**Task directions**. Reproduce the records below exactly, but only between the lines holding "Click the 基础护理 nursing level row" and "Collapse the CameraOffset", inclusive.

(Stored items)
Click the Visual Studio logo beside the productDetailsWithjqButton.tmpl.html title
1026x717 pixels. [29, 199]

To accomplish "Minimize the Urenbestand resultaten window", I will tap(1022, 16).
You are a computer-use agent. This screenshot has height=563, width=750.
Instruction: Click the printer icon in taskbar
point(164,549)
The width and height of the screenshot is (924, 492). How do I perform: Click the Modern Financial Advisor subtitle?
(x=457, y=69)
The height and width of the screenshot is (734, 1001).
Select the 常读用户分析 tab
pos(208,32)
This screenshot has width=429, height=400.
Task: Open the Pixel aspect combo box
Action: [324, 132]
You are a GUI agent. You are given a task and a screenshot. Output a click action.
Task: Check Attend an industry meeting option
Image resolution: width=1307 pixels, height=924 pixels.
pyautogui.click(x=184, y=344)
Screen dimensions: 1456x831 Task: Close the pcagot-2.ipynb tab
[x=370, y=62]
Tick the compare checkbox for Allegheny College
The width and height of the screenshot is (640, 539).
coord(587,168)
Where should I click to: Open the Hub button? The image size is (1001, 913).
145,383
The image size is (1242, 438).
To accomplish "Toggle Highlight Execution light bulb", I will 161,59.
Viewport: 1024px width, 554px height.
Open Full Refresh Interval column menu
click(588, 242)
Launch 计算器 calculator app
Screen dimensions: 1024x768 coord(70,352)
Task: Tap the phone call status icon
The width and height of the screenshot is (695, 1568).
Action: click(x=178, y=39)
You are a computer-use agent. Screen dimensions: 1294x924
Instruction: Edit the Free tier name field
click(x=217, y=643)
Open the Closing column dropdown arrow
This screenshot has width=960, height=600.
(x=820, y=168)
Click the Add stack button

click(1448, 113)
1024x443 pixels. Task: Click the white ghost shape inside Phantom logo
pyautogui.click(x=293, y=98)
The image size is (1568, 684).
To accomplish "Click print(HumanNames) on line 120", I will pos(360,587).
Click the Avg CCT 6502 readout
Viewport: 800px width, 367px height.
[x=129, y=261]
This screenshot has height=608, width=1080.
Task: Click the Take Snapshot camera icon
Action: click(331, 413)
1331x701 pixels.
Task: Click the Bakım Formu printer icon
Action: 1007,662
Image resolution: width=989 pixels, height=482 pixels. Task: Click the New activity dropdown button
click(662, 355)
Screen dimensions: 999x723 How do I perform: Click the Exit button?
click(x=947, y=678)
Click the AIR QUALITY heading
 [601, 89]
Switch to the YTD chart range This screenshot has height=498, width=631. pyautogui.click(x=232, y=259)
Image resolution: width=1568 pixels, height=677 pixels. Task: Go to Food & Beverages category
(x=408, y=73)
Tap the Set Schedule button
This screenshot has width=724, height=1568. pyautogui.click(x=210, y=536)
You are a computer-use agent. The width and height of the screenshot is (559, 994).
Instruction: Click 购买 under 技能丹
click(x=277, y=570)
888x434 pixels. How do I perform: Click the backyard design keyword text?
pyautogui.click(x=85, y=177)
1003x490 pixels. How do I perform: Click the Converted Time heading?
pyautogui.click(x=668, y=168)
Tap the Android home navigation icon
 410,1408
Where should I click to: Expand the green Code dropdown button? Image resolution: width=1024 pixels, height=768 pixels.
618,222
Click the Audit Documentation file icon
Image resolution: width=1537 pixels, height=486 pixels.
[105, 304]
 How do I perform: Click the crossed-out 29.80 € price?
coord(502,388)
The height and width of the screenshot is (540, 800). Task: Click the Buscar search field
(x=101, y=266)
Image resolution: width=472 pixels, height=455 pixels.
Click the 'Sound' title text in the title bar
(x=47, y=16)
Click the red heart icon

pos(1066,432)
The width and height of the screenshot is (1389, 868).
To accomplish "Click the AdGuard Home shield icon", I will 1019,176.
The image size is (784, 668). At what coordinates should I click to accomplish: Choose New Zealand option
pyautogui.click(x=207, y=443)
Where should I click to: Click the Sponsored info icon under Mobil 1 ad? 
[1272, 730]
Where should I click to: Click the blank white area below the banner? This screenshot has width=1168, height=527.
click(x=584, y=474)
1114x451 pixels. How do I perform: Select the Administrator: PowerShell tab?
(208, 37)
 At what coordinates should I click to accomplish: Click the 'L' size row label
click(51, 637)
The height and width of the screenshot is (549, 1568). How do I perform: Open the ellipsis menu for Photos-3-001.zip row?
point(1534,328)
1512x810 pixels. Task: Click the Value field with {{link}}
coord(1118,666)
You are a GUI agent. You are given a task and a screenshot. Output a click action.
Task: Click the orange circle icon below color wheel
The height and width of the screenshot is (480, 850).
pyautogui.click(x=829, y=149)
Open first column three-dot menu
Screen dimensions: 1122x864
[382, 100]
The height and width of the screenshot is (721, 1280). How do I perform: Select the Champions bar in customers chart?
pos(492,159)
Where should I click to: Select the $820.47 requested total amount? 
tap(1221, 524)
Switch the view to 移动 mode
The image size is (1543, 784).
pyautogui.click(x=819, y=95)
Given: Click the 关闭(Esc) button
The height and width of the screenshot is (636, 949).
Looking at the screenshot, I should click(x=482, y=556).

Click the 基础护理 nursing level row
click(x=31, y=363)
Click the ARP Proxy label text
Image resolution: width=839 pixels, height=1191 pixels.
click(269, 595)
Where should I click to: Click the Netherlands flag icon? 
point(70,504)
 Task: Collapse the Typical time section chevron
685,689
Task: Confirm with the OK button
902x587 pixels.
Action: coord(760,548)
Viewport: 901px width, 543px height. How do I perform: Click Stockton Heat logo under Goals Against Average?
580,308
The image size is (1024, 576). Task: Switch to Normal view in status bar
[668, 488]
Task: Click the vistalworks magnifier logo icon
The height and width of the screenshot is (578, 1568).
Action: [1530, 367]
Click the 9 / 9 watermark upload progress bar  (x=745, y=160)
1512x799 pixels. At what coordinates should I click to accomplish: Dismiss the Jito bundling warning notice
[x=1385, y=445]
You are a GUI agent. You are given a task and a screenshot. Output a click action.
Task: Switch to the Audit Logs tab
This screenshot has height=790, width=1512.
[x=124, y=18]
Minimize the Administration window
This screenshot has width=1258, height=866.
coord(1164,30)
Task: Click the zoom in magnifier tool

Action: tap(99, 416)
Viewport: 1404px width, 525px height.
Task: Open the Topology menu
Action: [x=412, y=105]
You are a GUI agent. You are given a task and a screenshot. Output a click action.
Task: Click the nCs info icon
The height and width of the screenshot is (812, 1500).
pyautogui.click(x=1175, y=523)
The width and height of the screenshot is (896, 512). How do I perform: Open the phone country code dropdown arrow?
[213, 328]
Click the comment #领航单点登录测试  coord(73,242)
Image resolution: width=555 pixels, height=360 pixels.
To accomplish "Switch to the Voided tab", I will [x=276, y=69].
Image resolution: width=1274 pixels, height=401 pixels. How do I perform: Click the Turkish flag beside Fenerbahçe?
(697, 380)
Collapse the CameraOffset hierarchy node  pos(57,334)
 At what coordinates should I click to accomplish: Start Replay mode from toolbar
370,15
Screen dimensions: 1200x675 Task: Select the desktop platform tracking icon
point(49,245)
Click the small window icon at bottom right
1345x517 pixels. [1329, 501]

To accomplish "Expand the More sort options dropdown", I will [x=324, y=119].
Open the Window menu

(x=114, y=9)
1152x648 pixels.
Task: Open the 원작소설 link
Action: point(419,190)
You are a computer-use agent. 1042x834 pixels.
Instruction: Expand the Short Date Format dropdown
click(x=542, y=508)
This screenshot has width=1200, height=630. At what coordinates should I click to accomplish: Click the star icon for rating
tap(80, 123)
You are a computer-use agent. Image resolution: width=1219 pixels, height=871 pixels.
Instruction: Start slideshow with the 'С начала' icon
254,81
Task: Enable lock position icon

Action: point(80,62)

**Output for this task**.
Click the 基础护理 nursing level row
click(x=31, y=363)
Click the ARP Proxy label text
Image resolution: width=839 pixels, height=1191 pixels.
click(269, 595)
Where should I click to: Click the Netherlands flag icon? 
point(70,504)
 Task: Collapse the Typical time section chevron
685,689
Task: Confirm with the OK button
902x587 pixels.
Action: coord(760,548)
Viewport: 901px width, 543px height. How do I perform: Click Stockton Heat logo under Goals Against Average?
580,308
The image size is (1024, 576). Task: Switch to Normal view in status bar
[668, 488]
Task: Click the vistalworks magnifier logo icon
The height and width of the screenshot is (578, 1568).
Action: [1530, 367]
Click the 9 / 9 watermark upload progress bar  (x=745, y=160)
1512x799 pixels. At what coordinates should I click to accomplish: Dismiss the Jito bundling warning notice
[x=1385, y=445]
You are a GUI agent. You are given a task and a screenshot. Output a click action.
Task: Switch to the Audit Logs tab
This screenshot has height=790, width=1512.
[x=124, y=18]
Minimize the Administration window
This screenshot has width=1258, height=866.
coord(1164,30)
Task: Click the zoom in magnifier tool

Action: tap(99, 416)
Viewport: 1404px width, 525px height.
Task: Open the Topology menu
Action: [x=412, y=105]
You are a GUI agent. You are given a task and a screenshot. Output a click action.
Task: Click the nCs info icon
The height and width of the screenshot is (812, 1500).
pyautogui.click(x=1175, y=523)
The width and height of the screenshot is (896, 512). How do I perform: Open the phone country code dropdown arrow?
[213, 328]
Click the comment #领航单点登录测试  coord(73,242)
Image resolution: width=555 pixels, height=360 pixels.
To accomplish "Switch to the Voided tab", I will [x=276, y=69].
Image resolution: width=1274 pixels, height=401 pixels. How do I perform: Click the Turkish flag beside Fenerbahçe?
(697, 380)
Collapse the CameraOffset hierarchy node  pos(57,334)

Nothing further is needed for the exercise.